We sit for tea. I am half an hour late and try to apologize, but she is confused and laughs it off. Perhaps being made to wait is less offensive for the immortal. We talk about Twilight and Sunset and favorite teas. It is not long before I have to leave. Tea at noon, board meeting at three, make dinner at five, then take Sunset to band practice. She asks what instrument Sunset plays. We talk about it for a few more minutes, then I have to leave for real.


She is getting better with both magic and being a pony. She no longer slurps the tea with unfamiliar lips, nor shatters its cup attempting to grasp the handle.
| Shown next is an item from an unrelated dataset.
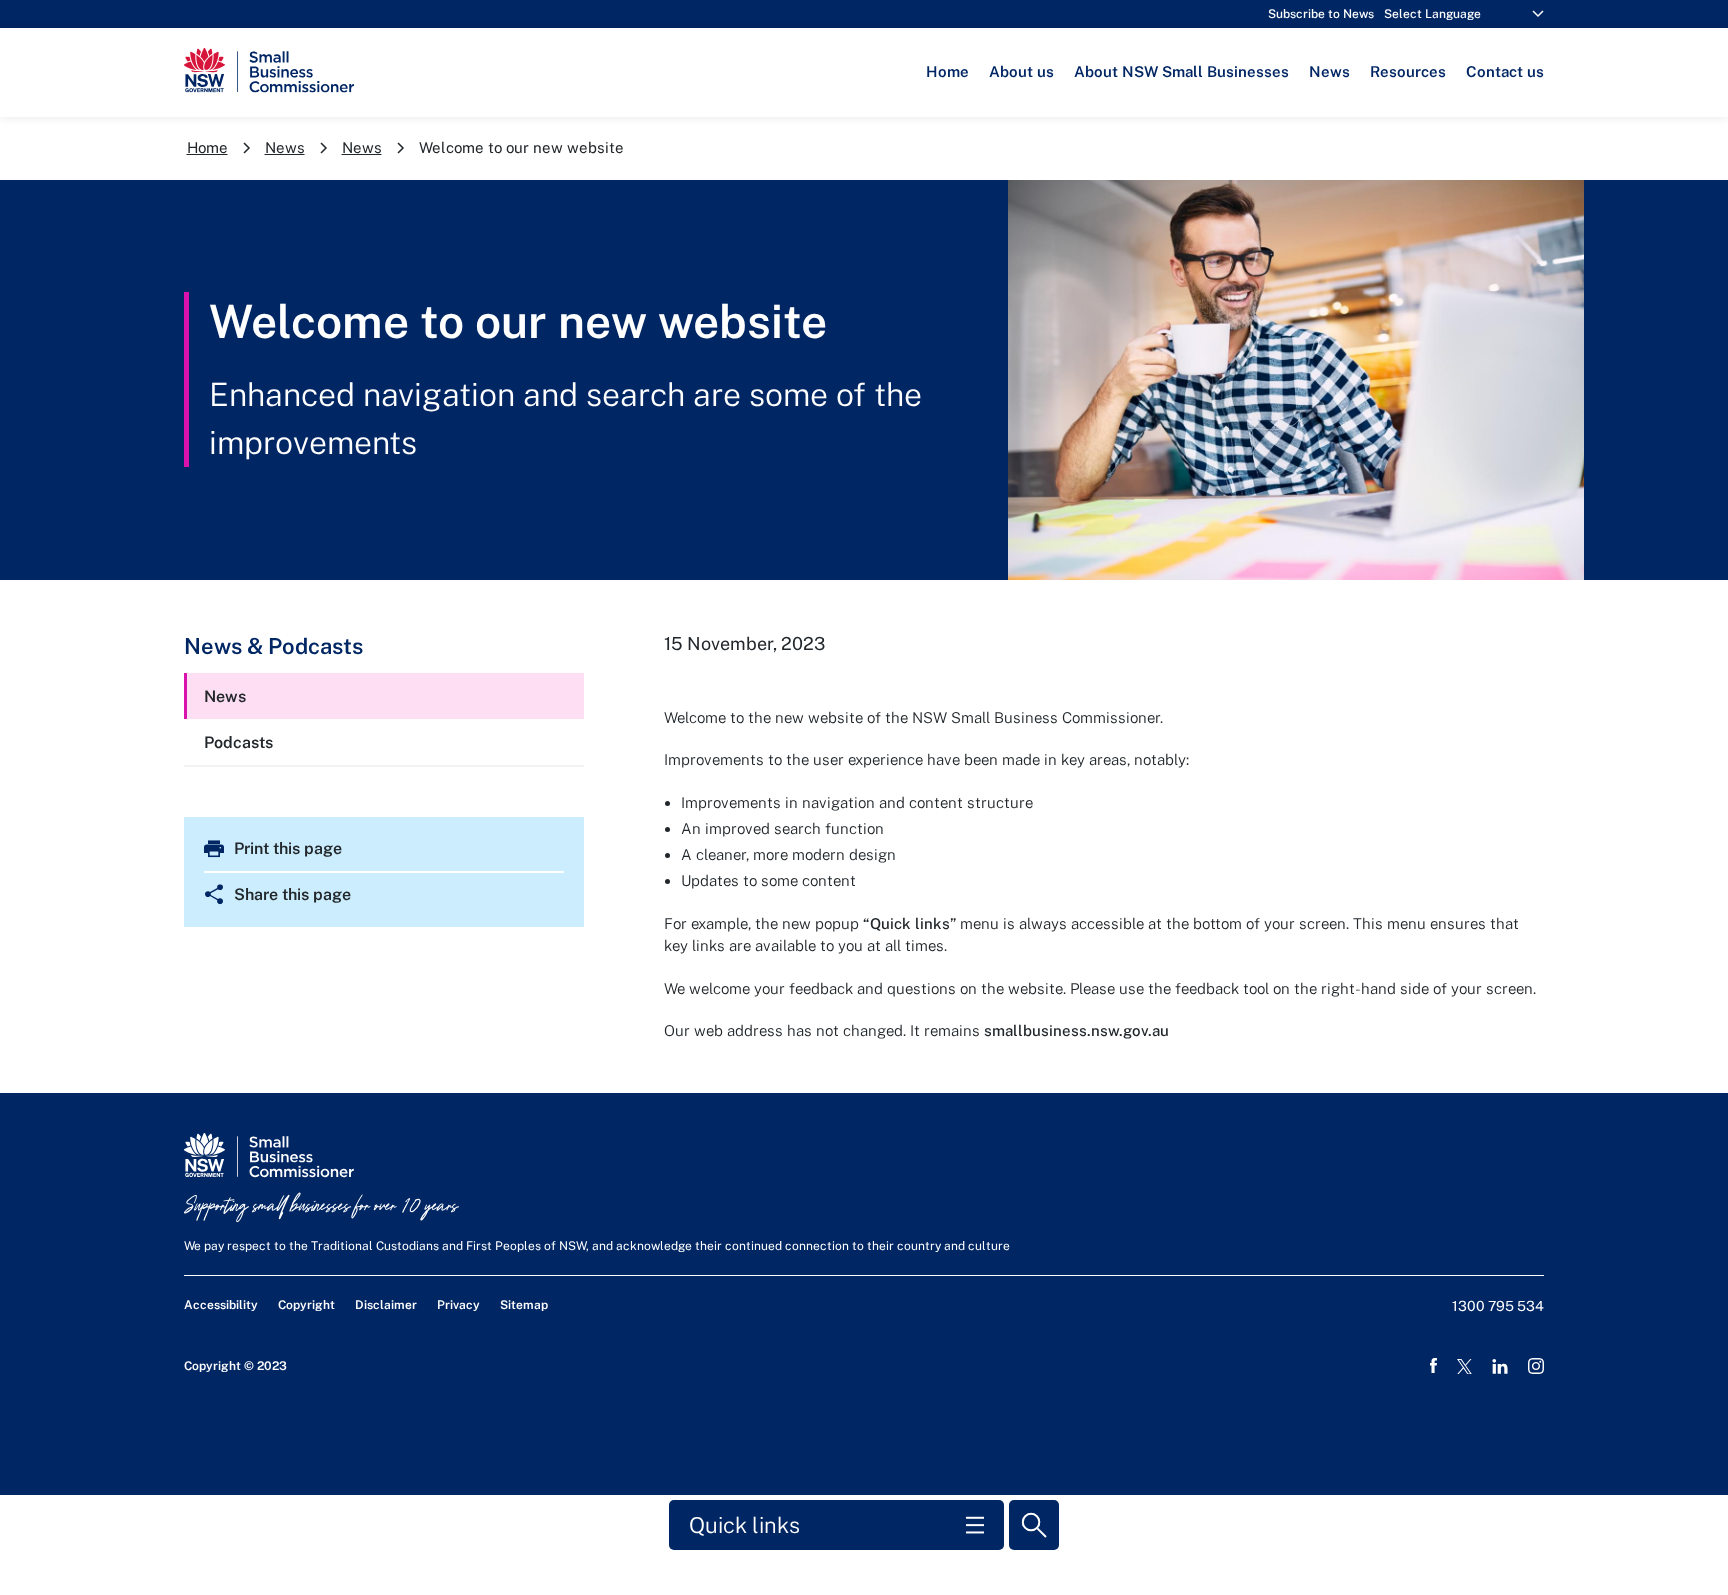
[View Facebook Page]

She is too tall (I am too tall). It is somehow surprising. I see myself in the mirror, yes, but every day I am surrounded by ponies. Thousands and thousands of them, and every few decades they are replaced by thousands and thousands more. I am the outlier, the ugly duckling. Yet I am viewed as the standard of perfect beauty despite not being ‘standard’ in any way save for the average weight of a taxi.

Oh, the silly poems they have written of my alleged comeliness! I always wondered if I lost something in the mirror, yet here looking at her-as-me I am still not impressed. Too tall. The legs are too long, the neck is too long. Her eyes, though – those are beautiful, yet they distinguish us. Mine always seem dull in the glass. Hers are bright and interested, ever glancing around or flickering away as she thinks of Sunset or her duties or Sunset.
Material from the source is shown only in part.